The primary goal of Oncopacket is to facilitate the integration of cancer research data by:

  1. Converting data from the Cancer Research Data Commons (CRDC) to the GA4GH Phenopacket Schema
  2. Enabling downstream analysis using a standardized data format
  3. Creating a foundation for interoperability with other data sources

The pyphetools project has a comparable code base targeted at rare disease, while Oncopacket focuses specifically on cancer data.

Data Sources

Oncopacket currently uses:

  1. The Cancer Data Aggregator (CDA) API to access most cancer data elements
  2. Direct access to the Genomic Data Commons (GDC) API for specific elements like variant data, cancer stage, and vital status

Project Status and Components

Oncopacket transforms clinical and genomic data from 12 different cancer types into standardized Phenopackets. The current implementation includes:

Component Description Status
CdaIndividualFactory Converts subject data to Individual objects Complete
CdaDiseaseFactory Converts diagnosis data to Disease objects Complete
CdaBiosampleFactory Handles biological sample data Complete
CdaMutationFactory Transforms mutation/variant data Complete
CdaMedicalactionFactory Processes interventions and treatments Complete

Current Accomplishments

Oncopacket has been used to generate phenopackets for 23,650 individuals across 12 cancer types, with 7,816 of those having detailed mutational data.
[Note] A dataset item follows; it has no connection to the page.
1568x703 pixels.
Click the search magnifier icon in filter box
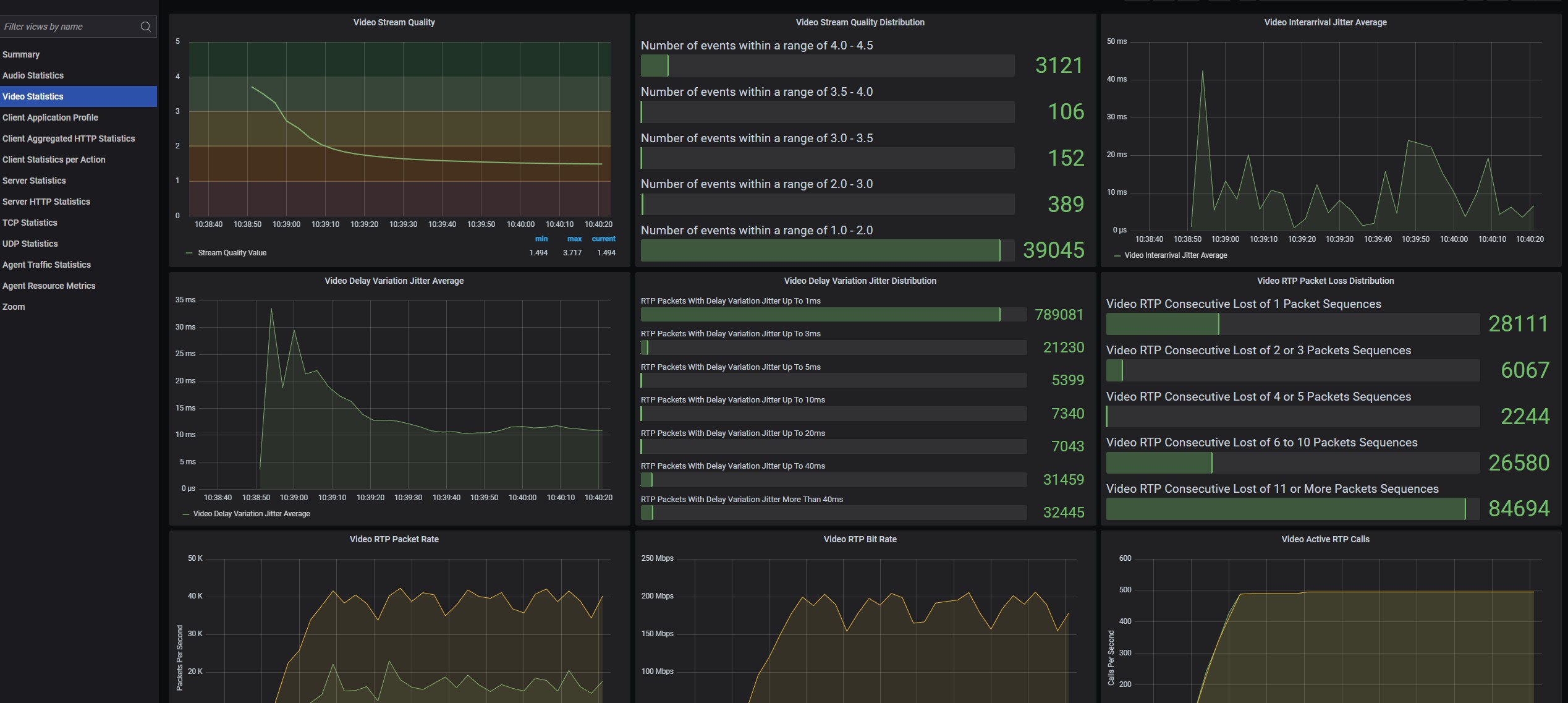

These datasets are available in a Zenodo repository.

Future Directions

Future development efforts include:

  1. Extending the code to incorporate more data elements from CRDC
  2. Adding support for additional external data sources beyond NCI
  3. Enhancing the mapping capabilities for oncology terms and concepts
  4. Developing more comprehensive analysis tools that leverage the phenopacket format

Project Tracking

The development is tracked on the Oncopacket GitHub Project Board.

The code repository is available at GitHub.